Ausgangstext:
<<<<

Interview mit Aki Irie, der Mangaka von „Folge den Wolken nach Nord-Nordwest“
Passend zum vor Kurzem veröffentlichten, vierten Band der Reihe Folge den Wolken nach Nord-Nordwest durften wir ein Interview mit der Mangaka, Aki Irie, des Werkes führen, die mit uns über ihren Arbeitsalltag und den Entstehungsprozess ihres Werkes redet.
Wir bedanken uns an der Stelle recht herzlich bei Carlsen Manga, die das Interview für uns organisiert haben, beim japanischen Verlag Kadokawa, der das Interview genehmigt hat und auch bei Irie-sensei selbst, für ihre Zeit und das aufschlussreiche Interview. Nachfolgend werden wir Irie-sensei mit Irie und uns selbst mit MP abkürzen. Wir wünschen viel Spaß mit dem Interview! Für alle Fans der Mangaka haben wir hier auch noch eine besondere Nachricht, so wird ein weiterer Titel von der Mangaka ebenfalls bald seinen Weg nach Deutschland finden.
MP: Hallo Irie-sensei und vielen Dank, dass Sie sich Zeit für das Interview mit uns nehmen!
Irie: Danke Ihnen auch!
MP: Wie sind Sie zu dem Beruf der professionellen Mangaka gekommen? Haben Sie gegebenenfalls unter anderen Künstlern gearbeitet, die sie uns benennen können?
Irie: Als ich noch als Hobby gezeichnet und die Bilder veröffentlicht habe, habe ich von einem Redakteur einen Arbeitsvorschlag erhalten. Ja, ich habe auch anderen Mangaka geholfen. Das war eine wichtige Erfahrung auf dem Weg zum Profi.
MP: Haben Sie selbst auch Vorbilder oder Personen, die Sie bei Ihrer Arbeit inspirieren?
Irie: Ja, ich habe viele. Das sind beispielsweise der fließende Panel-Verlauf bei Mitsuru Adachi; die Tiefe der Weltvorstellung bei Mamoru Nagano; die ernsthafte Einstellung aber mit dem angenehmen Rhythmus bei Jiro Taniguchi; oder die schwebende Einfachheit bei Hinako Sugiura. Faszinierend ist aber auch Kinderbuchillustrator Suekichi Akabane sowie Tove Jansson mit dem energievollen Zeichenstil.

>>>>

Aufgaben:
a) Beantworte zum Interview mit Aki Irie:
(i) Welcher Verlag hat das Interview organisiert?
(ii) Von wem erhielt Irie den Arbeitsvorschlag, als sie noch als Hobby zeichnete?
(iii) Was nennt Irie bei Mitsuru Adachi als Vorbild?
b) Setze das Interview mit Aki Irie nach der letzten Antwort fort.
Das Material hat mit dem Interview mit Aki Irie nichts zu tun.

Datenauszug:
<<<<

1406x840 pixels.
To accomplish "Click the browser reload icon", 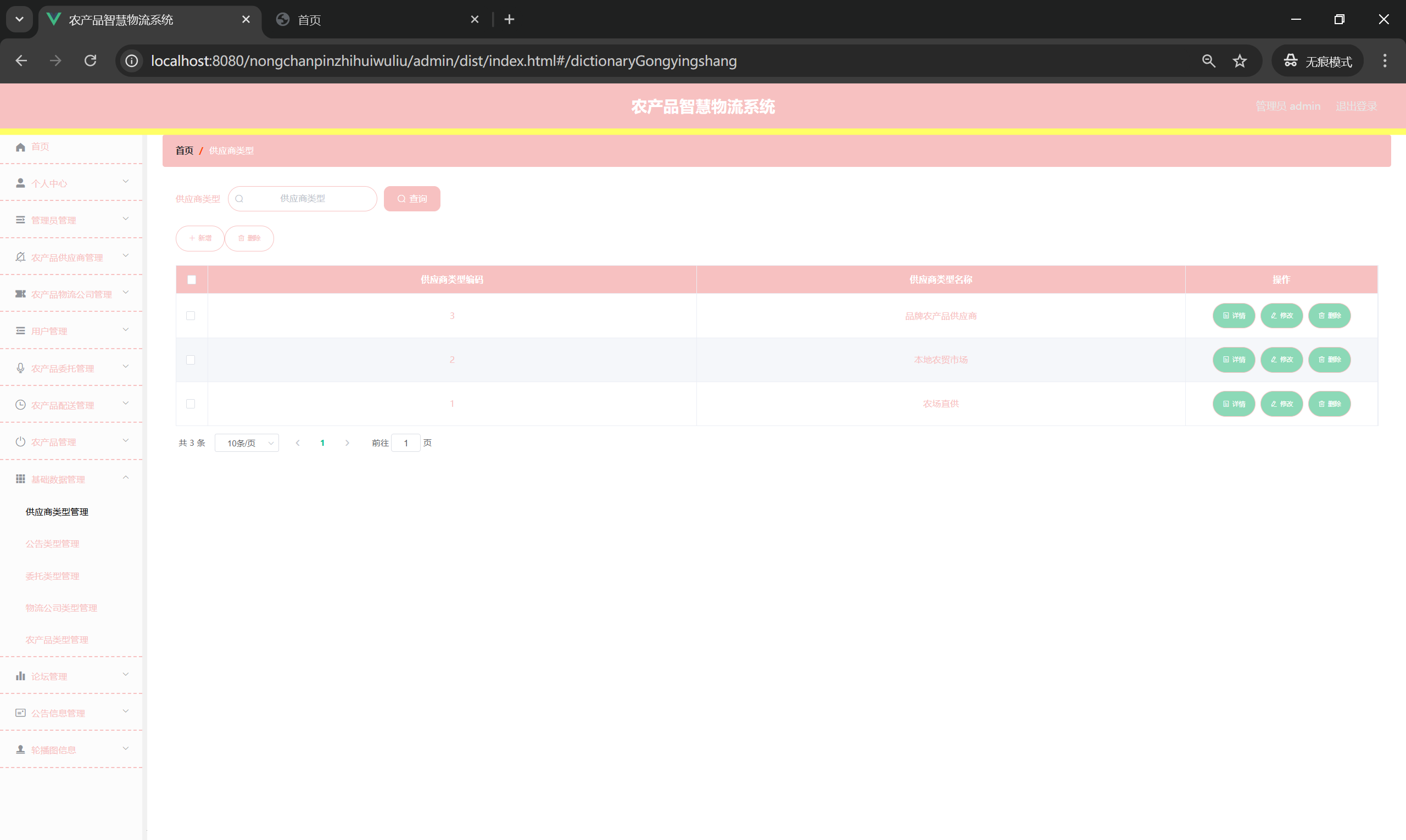I will (x=90, y=61).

>>>>

Antworten der Reihe nach:
a)
(i) Carlsen Manga
(ii) Von einem Redakteur
(iii) Den fließenden Panel-Verlauf

b)
MP: Ihre Zeichnungen beeindrucken uns zutiefst, jede Seite ist ein Kunstwerk. Würden Sie uns freundlicherweise schildern, wie Sie beim Zeichnen einer Seite vorgehen, welche Materialien Sie verwenden und wie viel Ihrer Zeit in ein Kapitel der Geschichte fließt?
Irie: Von dem Ausdenken der Storys bis zur Anfertigung von 24 Seiten dauert es ungefähr einen Monat. Ich zeichne mit Maru- sowie G-Pen aber auch mit Kalligrafiestift mit Tinte auf handelsüblichem Manga-Papier. Zunächst beginne ich mit dem Entwurf mit Bleistift, dann arbeite ich mit Feder für die Outlines. Nach Anpassungen kommt noch die Rasterfolie zum Einsatz. Das alles geschieht ohne digitale Geräte, also noch traditionell.
MP: Wie sind Sie erstmals auf das Thema Island aufmerksam geworden und welchen Bezug haben Sie persönlich zu dem europäischen Land?
Irie: Als ich mich zur Vorbereitung für das neue Werk mit geowissenschaftlichen Büchern beschäftigt habe, bin ich auf das Buch von einem Geowissenschaftler zum Thema Island gestoßen.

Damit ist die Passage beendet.